Reference Class Forecasting in M&A

8 min readJul 9, 2020

Robertas Kazbaras, Sebastian Buhl, Edward Ahlzén Markai, Andres Uhre Guldfeldt

Introduction

We aimed to make a project with the ability to find and evaluate reference classes of previous M&A deals for a company. During the Due Diligence process in Mergers and Acquisitions, companies do not effectively utilize historic data about similar cases to inform the decision. Professional accounting and advisory companies with M&A agree that more than half of all acquisitions “fail”, the fail-rate vary between 60% and 90%. With our project, we address this issue by creating a web application which allows the user to input the key information about the target company for acquisition. Then having a database of historic M&A deals the application creates a Reference Class of 30 deals that are the most similar to the target company using the inputted information.

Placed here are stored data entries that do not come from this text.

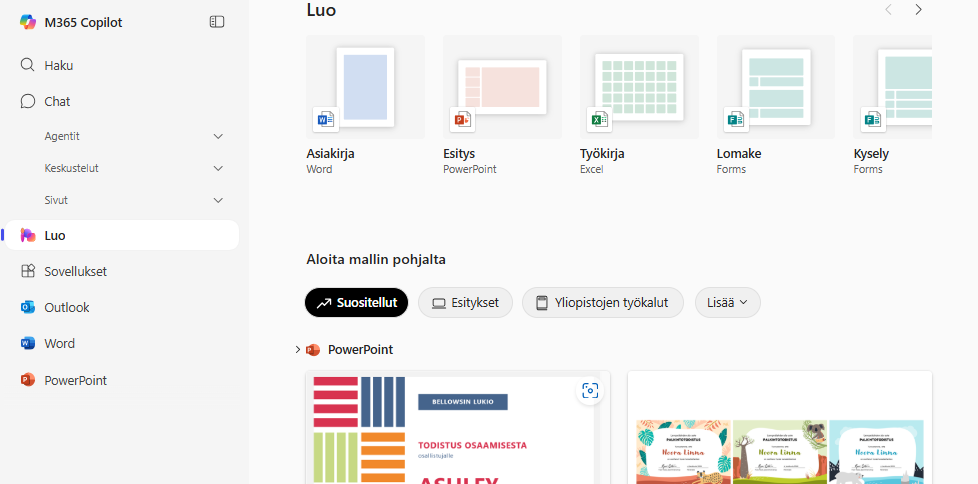Click the visual search icon on certificate template
The width and height of the screenshot is (978, 484).
click(590, 391)
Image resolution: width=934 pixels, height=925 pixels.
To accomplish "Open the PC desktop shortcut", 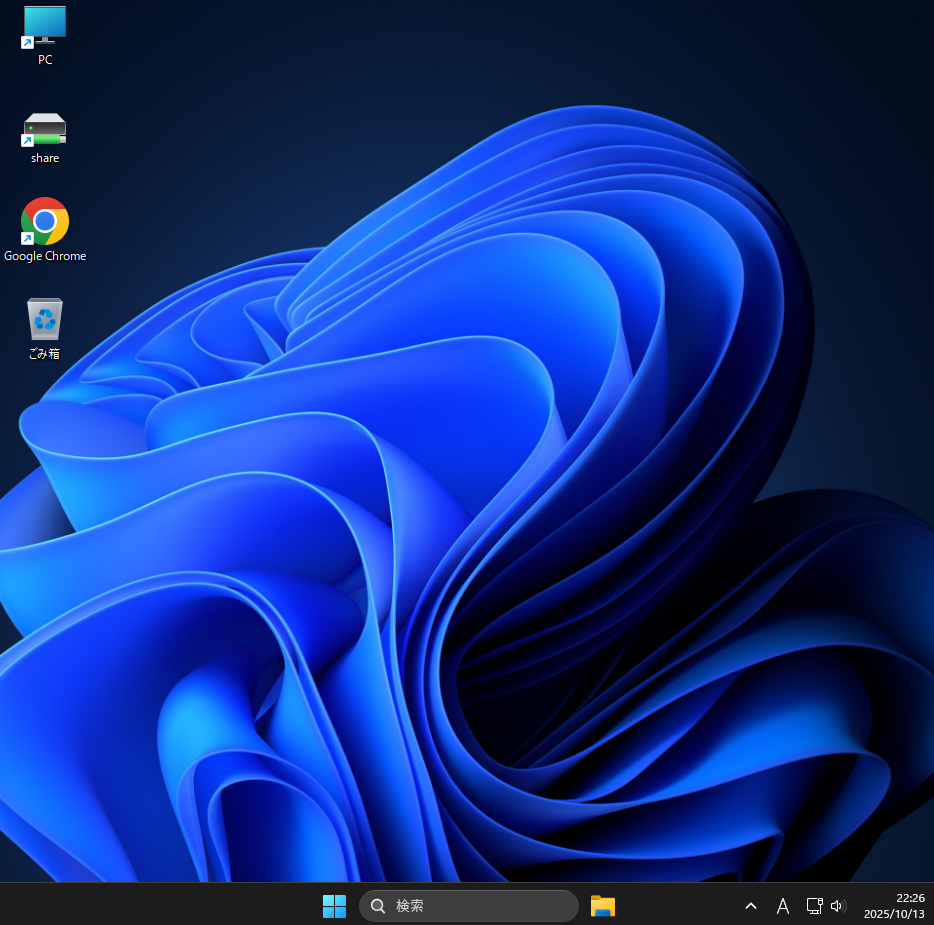I will pyautogui.click(x=44, y=25).
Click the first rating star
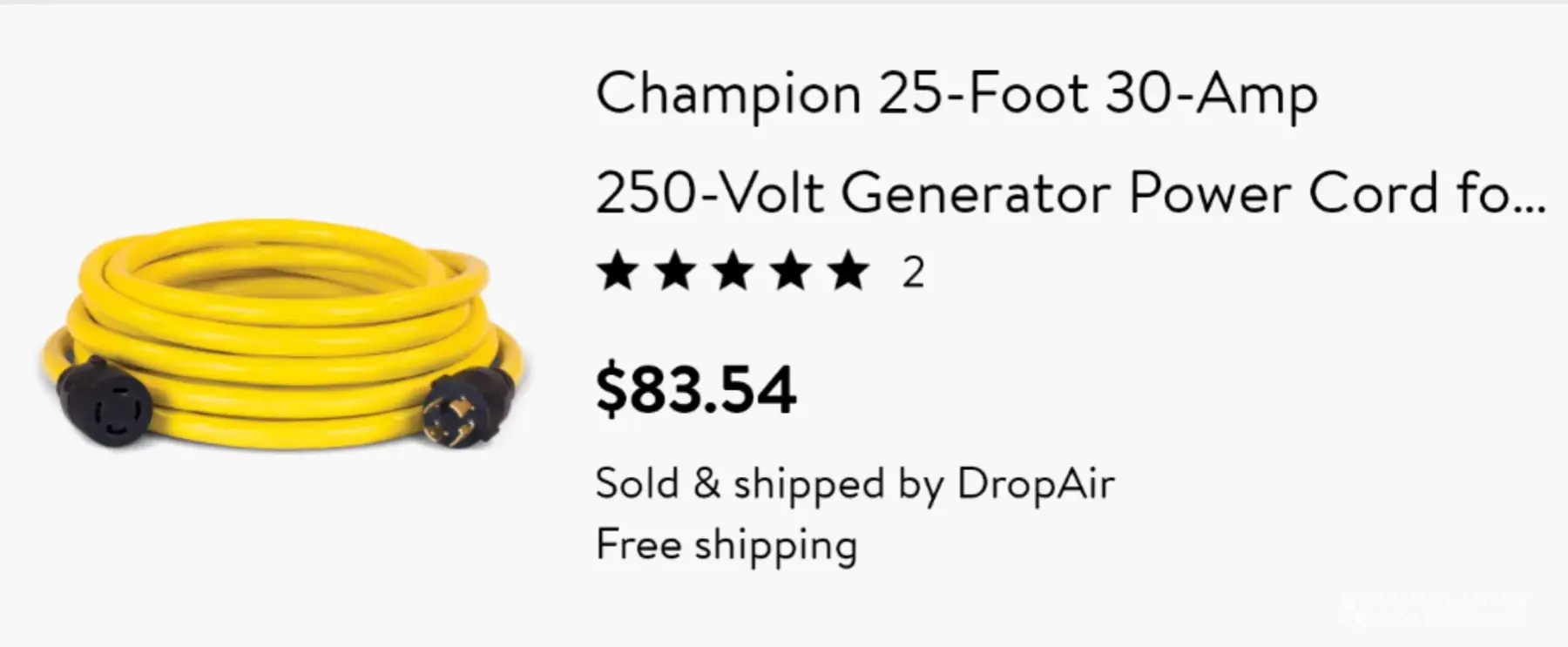This screenshot has height=647, width=1568. pyautogui.click(x=618, y=272)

Then we present, the summary statistics of the Reference Class and list all the deals for the user enabling further inspection.

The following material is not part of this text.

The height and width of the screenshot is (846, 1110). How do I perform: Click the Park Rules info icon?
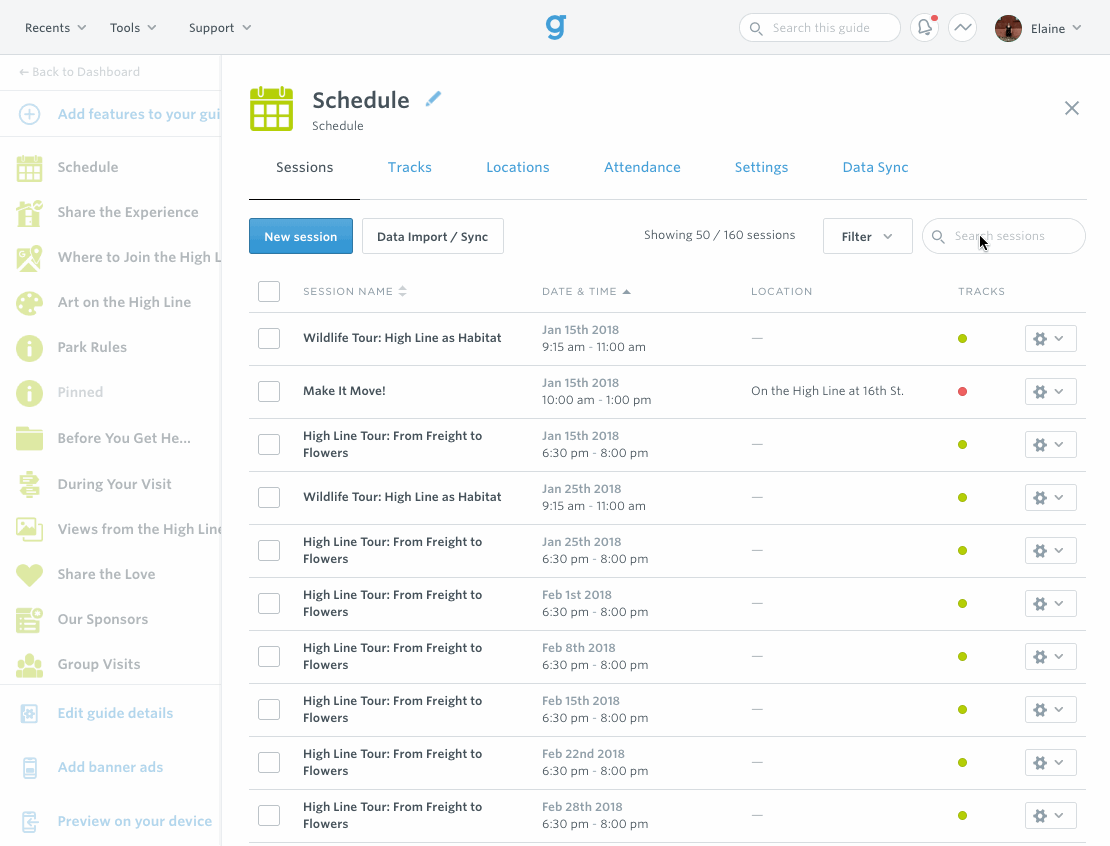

When the project kick-off began, we began our planning phase of the project. We spent a considerable amount of time reading about Reference Classes and M&A deals learning about their structure, selection and evaluation. When we had a quite clear vision we started looking for a database for the M&A deals and discussing the variables of the deal that are of utmost importance for our project.

Database

The first challenge we came across, was where to find the required data. We knew from the start that this project would require a lot of data points to create relevant Reference Classes and to evaluate them We were searching for a user-friendly interface for efficient web scraping and we stumbled across CBS’ databases. Among the bases, we found Zephyr, which is an external program, where CBS has a license. The database offers comprehensive M&A data with integrated detailed company information. This seemed to the best choice for our project, as the database had around 2 million M&A deals to search through. When entering Zephyr you have to agree on a formality saying that you will only use it for academic research and not expose the data for third parties. Therefore, we contacted CBS and received their permission to use the database for the project. So the scrapping of the data began.

Scraping Data

When we decided that we would scrape Zephyr, we knew that the page demands log in through CBS. Under the process of making the scraper, we had a problem surpassing the password that you needed to enter, to be able to get permission to Zephyr. To make the best use of the time we began with two approaches; Selenium and Scrapy. With the ‘Driver.get’ and web driver, we managed to surpass the password with Selenium and gain access to Zephyr. The next step was to scrape the right data.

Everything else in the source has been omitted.